Thursday 30 November 2017

When the chief priests had met with the elders and devised a plan, they gave the soldiers a large sum of money, telling them, “You are to say, ‘His disciples came during the night and stole him away while we were asleep.’ – Matthew 28:12-13


Today’s Scripture Reading (November 30, 2017): Matthew 28

Benjamin Franklin once remarked that “He that is good for making excuses is seldom good for anything else.” If that is where you want to place your energies, then it is doubtful that you will find any real answers. Excuses are a defense mechanism that says to the world “I don’t want to find answers, and I don’t want to change. This is my lot, and though it is not much, I have no desire to try to find my way out of it.” Excuses spread like wildfire. Once they are made, then there are always more to come. Excuses are like eating your favorite comfort food, once you start eating, it is hard to stop. (Now, where is that bags of chips?)

The reaction of the chief priests reveals the darkness of this moment in history. Something has happened. They can’t explain the missing body, but they also do not want to give in to the thought that maybe Jesus was exactly who he said he was. And so they have to develop a response, or more literally an excuse, for why there is no body in the tomb of Jesus of Nazareth. And so their plan is that they will bribe the guards to say that they fell asleep at their post and give them enough money to carry that secret to their graves. But the extent of their desperation is revealed in the story that they choose to tell.
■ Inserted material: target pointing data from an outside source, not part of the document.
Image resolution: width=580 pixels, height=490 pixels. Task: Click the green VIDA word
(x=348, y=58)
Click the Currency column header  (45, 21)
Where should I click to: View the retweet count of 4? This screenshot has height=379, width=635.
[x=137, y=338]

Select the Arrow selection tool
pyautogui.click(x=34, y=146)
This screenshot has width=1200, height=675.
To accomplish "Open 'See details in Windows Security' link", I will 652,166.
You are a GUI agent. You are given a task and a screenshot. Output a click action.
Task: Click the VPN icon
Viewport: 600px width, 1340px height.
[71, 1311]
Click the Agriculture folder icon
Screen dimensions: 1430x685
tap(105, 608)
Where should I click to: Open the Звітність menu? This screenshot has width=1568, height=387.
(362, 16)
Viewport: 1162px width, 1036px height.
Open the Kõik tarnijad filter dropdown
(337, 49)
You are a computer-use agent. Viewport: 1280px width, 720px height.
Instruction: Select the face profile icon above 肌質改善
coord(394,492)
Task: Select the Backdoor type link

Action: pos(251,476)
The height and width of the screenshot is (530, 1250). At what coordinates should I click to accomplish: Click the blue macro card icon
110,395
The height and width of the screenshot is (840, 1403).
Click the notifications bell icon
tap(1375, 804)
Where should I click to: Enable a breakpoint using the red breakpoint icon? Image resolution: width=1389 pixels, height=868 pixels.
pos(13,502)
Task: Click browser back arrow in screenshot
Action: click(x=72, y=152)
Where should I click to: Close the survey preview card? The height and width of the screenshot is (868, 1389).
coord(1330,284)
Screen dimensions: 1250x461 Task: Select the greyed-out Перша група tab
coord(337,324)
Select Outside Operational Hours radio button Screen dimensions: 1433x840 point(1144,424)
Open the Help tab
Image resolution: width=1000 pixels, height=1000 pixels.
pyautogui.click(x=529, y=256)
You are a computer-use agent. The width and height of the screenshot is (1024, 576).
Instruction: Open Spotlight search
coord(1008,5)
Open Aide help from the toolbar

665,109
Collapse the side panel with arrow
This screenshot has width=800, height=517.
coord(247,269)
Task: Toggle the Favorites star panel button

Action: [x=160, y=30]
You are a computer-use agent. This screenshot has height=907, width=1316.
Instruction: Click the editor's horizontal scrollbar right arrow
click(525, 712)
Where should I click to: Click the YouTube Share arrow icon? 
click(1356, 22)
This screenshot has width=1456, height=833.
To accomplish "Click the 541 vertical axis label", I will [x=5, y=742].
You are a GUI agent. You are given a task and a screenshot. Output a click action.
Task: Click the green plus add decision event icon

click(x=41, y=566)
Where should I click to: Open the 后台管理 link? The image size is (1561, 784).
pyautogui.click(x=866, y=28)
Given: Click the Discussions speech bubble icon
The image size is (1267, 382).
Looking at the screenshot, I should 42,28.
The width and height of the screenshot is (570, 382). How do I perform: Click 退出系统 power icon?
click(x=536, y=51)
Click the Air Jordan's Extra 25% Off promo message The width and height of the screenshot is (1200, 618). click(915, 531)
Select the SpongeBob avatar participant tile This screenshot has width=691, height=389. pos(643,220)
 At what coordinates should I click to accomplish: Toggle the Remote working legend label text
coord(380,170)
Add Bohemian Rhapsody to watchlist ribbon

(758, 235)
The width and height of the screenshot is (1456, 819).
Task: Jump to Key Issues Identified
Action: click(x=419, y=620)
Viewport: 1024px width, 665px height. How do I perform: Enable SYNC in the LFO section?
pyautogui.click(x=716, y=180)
It is a story that is still told as an explanation for the empty tomb, but the story simply does not hold up under examination. The truth is that the story only works if we refuse to think it through.

Here is what it takes to believe the story. First, we have to believe that the soldiers were all asleep. Every single last one of them. This in spite of the fact that sleeping on duty was punishable by death according to Roman law. And here is the reason why the guards were offered a large sum of money. By agreeing to this, they were possibly taking their own lives in their hands. Retribution might not come soon, but the leaders who were bribing them would not be in positions of power forever, and when the time of a change in authority came, someone might decide that they did not want sleeping guards on the payroll. A literal translation indicates “sufficient money.” Considering the lie, sufficient would have been a lot.

Second, we have to accept that the soldiers slept so soundly that the noise of the disciples gathering around them and trying to remove a massive stone from the mouth of a tomb, did not wake them up. The reality is that if the soldiers were actually asleep, the safest action for the thieves at the tomb would have been to kill them while they slept. Maybe then the plan to steal the body might have worked. But the guards were not only still alive; they were unharmed. They had merely slept through all of the commotion.

And maybe even more surprising, despite this unnaturally sound sleep, the soldiers knew who had stolen the body. They accused the disciples of the deed. For this to be true the guards would have had to wake up in the final moments of the crime, and yet they gave no pursuit and sounded no alarm. No one knew that the body was missing until the next morning. The guards simply let the thieves go. What may be most miraculous about the story is that there was an amount of money in exchange for which the guards would agree to tell it. The story leaves the guards guilty at every stage.

But the excuse was necessary to avoid accepting what those in power had to be starting to understand; that this Jesus really was who he said he was, the Christ, sent down by God from heaven.